### Saved data entries
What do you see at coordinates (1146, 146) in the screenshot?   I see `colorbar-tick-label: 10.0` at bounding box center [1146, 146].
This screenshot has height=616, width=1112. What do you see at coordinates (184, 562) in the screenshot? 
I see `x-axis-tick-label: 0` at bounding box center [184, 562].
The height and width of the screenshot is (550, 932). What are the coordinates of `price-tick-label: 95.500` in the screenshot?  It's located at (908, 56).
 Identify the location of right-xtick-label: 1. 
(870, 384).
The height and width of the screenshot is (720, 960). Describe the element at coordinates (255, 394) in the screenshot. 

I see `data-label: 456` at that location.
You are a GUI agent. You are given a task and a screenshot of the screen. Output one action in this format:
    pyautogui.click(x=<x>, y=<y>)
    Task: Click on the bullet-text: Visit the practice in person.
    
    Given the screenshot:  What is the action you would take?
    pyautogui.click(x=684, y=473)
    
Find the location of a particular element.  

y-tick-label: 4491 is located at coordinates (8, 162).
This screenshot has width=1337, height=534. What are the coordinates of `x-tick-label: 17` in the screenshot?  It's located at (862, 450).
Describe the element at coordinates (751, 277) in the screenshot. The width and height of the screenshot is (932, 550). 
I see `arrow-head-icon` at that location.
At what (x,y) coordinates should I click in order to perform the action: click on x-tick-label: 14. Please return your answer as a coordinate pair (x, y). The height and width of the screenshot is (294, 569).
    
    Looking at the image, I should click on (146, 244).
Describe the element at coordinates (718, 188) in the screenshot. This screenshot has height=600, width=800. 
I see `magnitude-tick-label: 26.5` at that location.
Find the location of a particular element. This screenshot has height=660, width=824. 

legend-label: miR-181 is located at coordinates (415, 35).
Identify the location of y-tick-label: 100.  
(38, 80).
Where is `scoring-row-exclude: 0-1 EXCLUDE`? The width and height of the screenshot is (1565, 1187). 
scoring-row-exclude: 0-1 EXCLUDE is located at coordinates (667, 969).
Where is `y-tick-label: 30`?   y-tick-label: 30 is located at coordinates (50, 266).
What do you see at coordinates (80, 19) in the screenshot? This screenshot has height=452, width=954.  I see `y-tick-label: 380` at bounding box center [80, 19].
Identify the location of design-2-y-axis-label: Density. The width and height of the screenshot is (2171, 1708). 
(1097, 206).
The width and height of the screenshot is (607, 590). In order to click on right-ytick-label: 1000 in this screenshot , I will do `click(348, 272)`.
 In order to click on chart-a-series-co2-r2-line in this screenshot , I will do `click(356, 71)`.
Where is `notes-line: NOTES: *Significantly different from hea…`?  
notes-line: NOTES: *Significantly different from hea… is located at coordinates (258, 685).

### EXERCISE REQUIREMENTS
Arrange all of the data above as a numbered list, leaving out any blank lines.

### ANSWER BOX
1. What do you see at coordinates (1146, 146) in the screenshot?   I see `colorbar-tick-label: 10.0` at bounding box center [1146, 146].
2. This screenshot has height=616, width=1112. What do you see at coordinates (184, 562) in the screenshot? 
3. I see `x-axis-tick-label: 0` at bounding box center [184, 562].
4. The height and width of the screenshot is (550, 932). What are the coordinates of `price-tick-label: 95.500` in the screenshot?  It's located at (908, 56).
5.  Identify the location of right-xtick-label: 1. 
6. (870, 384).
7. The height and width of the screenshot is (720, 960). Describe the element at coordinates (255, 394) in the screenshot. 
8. I see `data-label: 456` at that location.
9. You are a GUI agent. You are given a task and a screenshot of the screen. Output one action in this format:
10.     pyautogui.click(x=<x>, y=<y>)
11.     Task: Click on the bullet-text: Visit the practice in person.
12.     Given the screenshot:  What is the action you would take?
13.     pyautogui.click(x=684, y=473)
14. Find the location of a particular element.  
15. y-tick-label: 4491 is located at coordinates (8, 162).
16. This screenshot has width=1337, height=534. What are the coordinates of `x-tick-label: 17` in the screenshot?  It's located at (862, 450).
17. Describe the element at coordinates (751, 277) in the screenshot. The width and height of the screenshot is (932, 550). 
18. I see `arrow-head-icon` at that location.
19. At what (x,y) coordinates should I click in order to perform the action: click on x-tick-label: 14. Please return your answer as a coordinate pair (x, y). The height and width of the screenshot is (294, 569).
20.     Looking at the image, I should click on (146, 244).
21. Describe the element at coordinates (718, 188) in the screenshot. This screenshot has height=600, width=800. 
22. I see `magnitude-tick-label: 26.5` at that location.
23. Find the location of a particular element. This screenshot has height=660, width=824. 
24. legend-label: miR-181 is located at coordinates (415, 35).
25. Identify the location of y-tick-label: 100.  
26. (38, 80).
27. Where is `scoring-row-exclude: 0-1 EXCLUDE`? The width and height of the screenshot is (1565, 1187). 
28. scoring-row-exclude: 0-1 EXCLUDE is located at coordinates (667, 969).
29. Where is `y-tick-label: 30`?   y-tick-label: 30 is located at coordinates (50, 266).
30. What do you see at coordinates (80, 19) in the screenshot? This screenshot has height=452, width=954.  I see `y-tick-label: 380` at bounding box center [80, 19].
31. Identify the location of design-2-y-axis-label: Density. The width and height of the screenshot is (2171, 1708). 
32. (1097, 206).
33. The width and height of the screenshot is (607, 590). In order to click on right-ytick-label: 1000 in this screenshot , I will do `click(348, 272)`.
34.  In order to click on chart-a-series-co2-r2-line in this screenshot , I will do `click(356, 71)`.
35. Where is `notes-line: NOTES: *Significantly different from hea…`?  
36. notes-line: NOTES: *Significantly different from hea… is located at coordinates (258, 685).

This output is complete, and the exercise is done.